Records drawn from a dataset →

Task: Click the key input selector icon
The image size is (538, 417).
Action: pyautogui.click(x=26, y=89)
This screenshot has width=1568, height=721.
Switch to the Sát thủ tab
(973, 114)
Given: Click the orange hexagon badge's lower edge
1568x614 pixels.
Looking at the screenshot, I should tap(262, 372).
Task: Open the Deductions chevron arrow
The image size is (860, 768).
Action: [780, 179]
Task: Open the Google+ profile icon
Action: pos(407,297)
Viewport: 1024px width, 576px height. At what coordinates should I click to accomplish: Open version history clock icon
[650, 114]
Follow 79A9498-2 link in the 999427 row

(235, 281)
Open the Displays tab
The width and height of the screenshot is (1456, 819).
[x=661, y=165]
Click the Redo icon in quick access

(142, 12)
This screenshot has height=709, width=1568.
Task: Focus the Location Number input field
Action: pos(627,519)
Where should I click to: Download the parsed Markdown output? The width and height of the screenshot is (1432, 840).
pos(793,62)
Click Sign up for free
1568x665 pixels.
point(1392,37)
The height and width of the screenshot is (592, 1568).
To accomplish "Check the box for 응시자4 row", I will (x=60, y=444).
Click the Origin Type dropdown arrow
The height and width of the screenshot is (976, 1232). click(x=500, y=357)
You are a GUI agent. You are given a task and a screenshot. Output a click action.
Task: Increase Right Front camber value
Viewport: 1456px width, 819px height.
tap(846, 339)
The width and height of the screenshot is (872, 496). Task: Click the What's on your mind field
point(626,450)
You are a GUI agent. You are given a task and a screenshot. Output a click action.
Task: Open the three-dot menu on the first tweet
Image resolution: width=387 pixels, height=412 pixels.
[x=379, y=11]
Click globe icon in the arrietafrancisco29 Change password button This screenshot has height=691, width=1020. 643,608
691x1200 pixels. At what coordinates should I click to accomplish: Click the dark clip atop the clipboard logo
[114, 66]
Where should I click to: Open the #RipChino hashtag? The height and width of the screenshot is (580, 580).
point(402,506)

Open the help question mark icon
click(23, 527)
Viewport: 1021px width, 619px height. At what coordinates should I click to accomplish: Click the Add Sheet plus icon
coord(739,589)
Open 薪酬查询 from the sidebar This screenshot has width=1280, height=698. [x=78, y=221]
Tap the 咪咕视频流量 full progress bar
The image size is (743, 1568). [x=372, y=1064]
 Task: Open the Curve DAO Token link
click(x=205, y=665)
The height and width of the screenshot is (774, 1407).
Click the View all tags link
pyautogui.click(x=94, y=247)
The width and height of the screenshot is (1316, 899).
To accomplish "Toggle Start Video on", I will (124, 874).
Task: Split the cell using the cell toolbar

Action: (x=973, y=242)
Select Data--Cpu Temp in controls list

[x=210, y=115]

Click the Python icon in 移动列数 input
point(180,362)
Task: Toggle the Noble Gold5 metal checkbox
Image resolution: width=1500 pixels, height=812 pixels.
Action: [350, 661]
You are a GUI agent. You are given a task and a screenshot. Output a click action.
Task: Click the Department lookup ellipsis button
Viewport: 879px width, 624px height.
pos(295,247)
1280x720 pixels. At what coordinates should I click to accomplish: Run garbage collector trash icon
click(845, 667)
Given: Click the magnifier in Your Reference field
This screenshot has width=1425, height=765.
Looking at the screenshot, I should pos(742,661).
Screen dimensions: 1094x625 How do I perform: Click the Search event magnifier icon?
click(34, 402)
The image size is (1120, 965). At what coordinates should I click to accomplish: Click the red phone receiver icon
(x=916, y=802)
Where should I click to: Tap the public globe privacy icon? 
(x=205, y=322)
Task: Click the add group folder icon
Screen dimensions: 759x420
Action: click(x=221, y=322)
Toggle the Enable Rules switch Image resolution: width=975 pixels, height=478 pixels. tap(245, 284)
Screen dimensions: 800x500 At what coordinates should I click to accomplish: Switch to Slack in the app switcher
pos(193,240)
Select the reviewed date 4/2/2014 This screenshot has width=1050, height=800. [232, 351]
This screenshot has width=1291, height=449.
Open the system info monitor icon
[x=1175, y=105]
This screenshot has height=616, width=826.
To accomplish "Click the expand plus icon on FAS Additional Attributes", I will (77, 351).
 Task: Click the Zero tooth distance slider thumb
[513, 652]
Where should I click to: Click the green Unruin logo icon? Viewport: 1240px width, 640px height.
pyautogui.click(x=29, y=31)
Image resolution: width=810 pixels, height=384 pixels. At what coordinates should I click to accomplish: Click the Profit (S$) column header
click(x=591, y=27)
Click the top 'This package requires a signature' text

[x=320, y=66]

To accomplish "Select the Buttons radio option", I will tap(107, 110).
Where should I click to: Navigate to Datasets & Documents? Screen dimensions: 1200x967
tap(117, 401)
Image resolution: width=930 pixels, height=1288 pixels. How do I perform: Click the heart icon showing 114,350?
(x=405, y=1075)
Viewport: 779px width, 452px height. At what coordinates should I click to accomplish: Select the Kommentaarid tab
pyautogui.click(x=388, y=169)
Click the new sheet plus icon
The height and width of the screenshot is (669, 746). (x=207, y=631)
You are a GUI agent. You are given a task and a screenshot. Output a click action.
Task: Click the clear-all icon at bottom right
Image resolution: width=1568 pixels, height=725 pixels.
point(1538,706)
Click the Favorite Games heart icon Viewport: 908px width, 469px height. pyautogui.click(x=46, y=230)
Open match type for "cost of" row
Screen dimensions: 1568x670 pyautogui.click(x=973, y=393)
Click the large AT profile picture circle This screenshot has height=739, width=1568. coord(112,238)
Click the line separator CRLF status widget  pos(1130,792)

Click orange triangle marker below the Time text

TASK OBJECTIVE → Reproduce each entry above character for character.

EXERCISE RESPONSE →
Task: Click the key input selector icon
The image size is (538, 417).
Action: pyautogui.click(x=26, y=89)
This screenshot has width=1568, height=721.
Switch to the Sát thủ tab
(973, 114)
Given: Click the orange hexagon badge's lower edge
1568x614 pixels.
Looking at the screenshot, I should tap(262, 372).
Task: Open the Deductions chevron arrow
The image size is (860, 768).
Action: [780, 179]
Task: Open the Google+ profile icon
Action: pos(407,297)
Viewport: 1024px width, 576px height. At what coordinates should I click to accomplish: Open version history clock icon
[650, 114]
Follow 79A9498-2 link in the 999427 row

(235, 281)
Open the Displays tab
The width and height of the screenshot is (1456, 819).
[x=661, y=165]
Click the Redo icon in quick access

(142, 12)
This screenshot has height=709, width=1568.
Task: Focus the Location Number input field
Action: pos(627,519)
Where should I click to: Download the parsed Markdown output? The width and height of the screenshot is (1432, 840).
pos(793,62)
Click Sign up for free
1568x665 pixels.
point(1392,37)
The height and width of the screenshot is (592, 1568).
To accomplish "Check the box for 응시자4 row", I will (x=60, y=444).
Click the Origin Type dropdown arrow
The height and width of the screenshot is (976, 1232). click(x=500, y=357)
You are a GUI agent. You are given a task and a screenshot. Output a click action.
Task: Increase Right Front camber value
Viewport: 1456px width, 819px height.
tap(846, 339)
The width and height of the screenshot is (872, 496). Task: Click the What's on your mind field
point(626,450)
You are a GUI agent. You are given a task and a screenshot. Output a click action.
Task: Open the three-dot menu on the first tweet
Image resolution: width=387 pixels, height=412 pixels.
[x=379, y=11]
Click globe icon in the arrietafrancisco29 Change password button This screenshot has height=691, width=1020. 643,608
691x1200 pixels. At what coordinates should I click to accomplish: Click the dark clip atop the clipboard logo
[114, 66]
Where should I click to: Open the #RipChino hashtag? The height and width of the screenshot is (580, 580).
point(402,506)

Open the help question mark icon
click(23, 527)
Viewport: 1021px width, 619px height. At what coordinates should I click to accomplish: Click the Add Sheet plus icon
coord(739,589)
Open 薪酬查询 from the sidebar This screenshot has width=1280, height=698. [x=78, y=221]
Tap the 咪咕视频流量 full progress bar
The image size is (743, 1568). [x=372, y=1064]
 Task: Open the Curve DAO Token link
click(x=205, y=665)
The height and width of the screenshot is (774, 1407).
Click the View all tags link
pyautogui.click(x=94, y=247)
The width and height of the screenshot is (1316, 899).
To accomplish "Toggle Start Video on", I will (124, 874).
Task: Split the cell using the cell toolbar

Action: (x=973, y=242)
Select Data--Cpu Temp in controls list

[x=210, y=115]

Click the Python icon in 移动列数 input
point(180,362)
Task: Toggle the Noble Gold5 metal checkbox
Image resolution: width=1500 pixels, height=812 pixels.
Action: [350, 661]
You are a GUI agent. You are given a task and a screenshot. Output a click action.
Task: Click the Department lookup ellipsis button
Viewport: 879px width, 624px height.
pos(295,247)
1280x720 pixels. At what coordinates should I click to accomplish: Run garbage collector trash icon
click(845, 667)
Given: Click the magnifier in Your Reference field
This screenshot has width=1425, height=765.
Looking at the screenshot, I should pos(742,661).
Screen dimensions: 1094x625 How do I perform: Click the Search event magnifier icon?
click(34, 402)
The image size is (1120, 965). At what coordinates should I click to accomplish: Click the red phone receiver icon
(x=916, y=802)
Where should I click to: Tap the public globe privacy icon? 
(x=205, y=322)
Task: Click the add group folder icon
Screen dimensions: 759x420
Action: click(x=221, y=322)
Toggle the Enable Rules switch Image resolution: width=975 pixels, height=478 pixels. tap(245, 284)
Screen dimensions: 800x500 At what coordinates should I click to accomplish: Switch to Slack in the app switcher
pos(193,240)
Select the reviewed date 4/2/2014 This screenshot has width=1050, height=800. [232, 351]
This screenshot has width=1291, height=449.
Open the system info monitor icon
[x=1175, y=105]
This screenshot has height=616, width=826.
To accomplish "Click the expand plus icon on FAS Additional Attributes", I will (77, 351).
 Task: Click the Zero tooth distance slider thumb
[513, 652]
Where should I click to: Click the green Unruin logo icon? Viewport: 1240px width, 640px height.
pyautogui.click(x=29, y=31)
Image resolution: width=810 pixels, height=384 pixels. At what coordinates should I click to accomplish: Click the Profit (S$) column header
click(x=591, y=27)
Click the top 'This package requires a signature' text

[x=320, y=66]

To accomplish "Select the Buttons radio option", I will tap(107, 110).
Where should I click to: Navigate to Datasets & Documents? Screen dimensions: 1200x967
tap(117, 401)
Image resolution: width=930 pixels, height=1288 pixels. How do I perform: Click the heart icon showing 114,350?
(x=405, y=1075)
Viewport: 779px width, 452px height. At what coordinates should I click to accomplish: Select the Kommentaarid tab
pyautogui.click(x=388, y=169)
Click the new sheet plus icon
The height and width of the screenshot is (669, 746). (x=207, y=631)
You are a GUI agent. You are given a task and a screenshot. Output a click action.
Task: Click the clear-all icon at bottom right
Image resolution: width=1568 pixels, height=725 pixels.
point(1538,706)
Click the Favorite Games heart icon Viewport: 908px width, 469px height. pyautogui.click(x=46, y=230)
Open match type for "cost of" row
Screen dimensions: 1568x670 pyautogui.click(x=973, y=393)
Click the large AT profile picture circle This screenshot has height=739, width=1568. coord(112,238)
Click the line separator CRLF status widget  pos(1130,792)

Click orange triangle marker below the Time text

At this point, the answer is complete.